In a recent poll by Choose Children 2022 of likely general election voters, more than half of parents with children under age 18 say they are likely to move out of the Bay Area in the next few years. What do you think are the top three issues affecting our children and families and how will you make our region a place where all families can thrive?
The top three issues affecting children and families are affordable housing, access to health care, childcare and safety. We all need to advocate for affordable housing. Many families cannot afford housing and rent is sky high. We need to advocate to control rent especially here in Silicon Valley. We need to have policies that will help economically challenged families with access to health care and mental wellness. These critical resources will help our communities to thrive. A caring community is a successful community.

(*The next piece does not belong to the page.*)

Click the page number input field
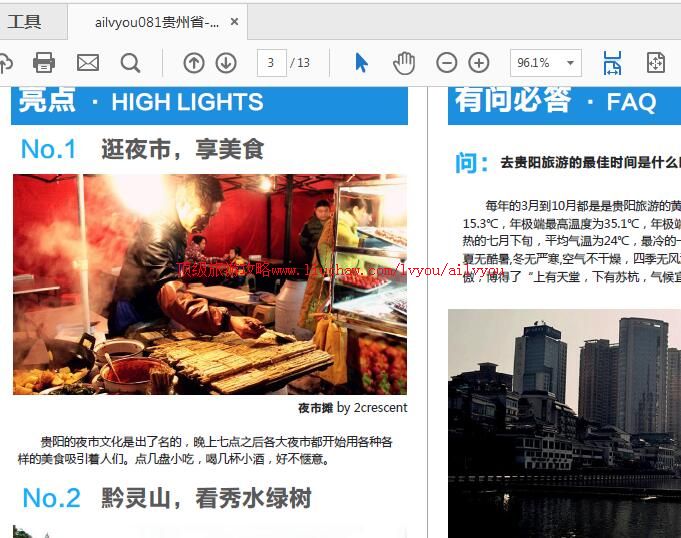 (x=271, y=63)
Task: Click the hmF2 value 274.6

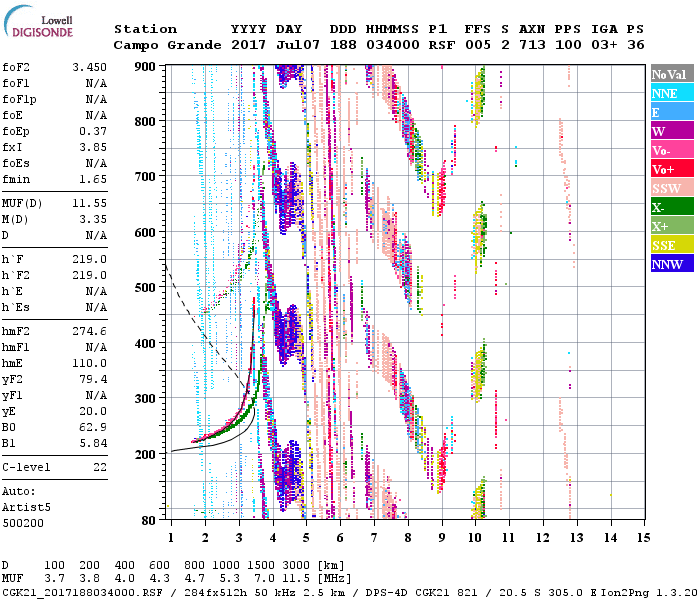Action: [89, 330]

As we have learned over the past three years, without quality, affordable, childcare, parents can’t go to work. What will you do to address challenges accessing childcare and preschool programs in our diverse communities?
I would advocate strongly for community schools where school districts can partner with the community agency and companies in Silicon Valley. These community schools would become tutorial centers, healthcare centers, counseling centers, recreation centers where students can learn, thrive, and play. We need to think outside of the box because what we have now at present is not working for all families of color.
Much of the student achievement gap has been linked to the opportunity gap that children in low-income families and children of color confront (e.g., lack of access to healthy food, preschool, tutors, and enrichment activities). If elected, what will you do to increase equity of opportunity?
It is true that the achievement gap is really an opportunity gap. What we need to understand is that in reality, resources are not getting to those who are really in need. The pandemic revealed to all of us that not everyone had access to the internet. There is a great deal of disparity between those who have and those that have not. These contributed greatly to learning loss. As a member of humanity, we all have a moral obligation that all students have access to resources, access to healthy food, preschool, tutors, and enrichment activities.
What steps will you take to support inclusion and outcomes for children with special needs or with disabilities and their families to be fully included in our community?
What we need as a community or a school district is to create an environment where all students and families are welcome, giving them all a sense of belonging, involving them in all school and community activities. We need to empower students of disabilities and their families and provide resources that will give assurance of hope.
There is a mental health crisis among children, youth, and those who care for and educate them. If elected, how will you use the resources of your new role to improve access to mental and behavioral health services?
As a member of the school board, we need to continue the resources that are being provided to staff, students, and their families in terms of social emotional learning, mental health, wellness sessions on a weekly basis that are free for everyone. I would advocate that these services continue and think of ways to expand the services to the community.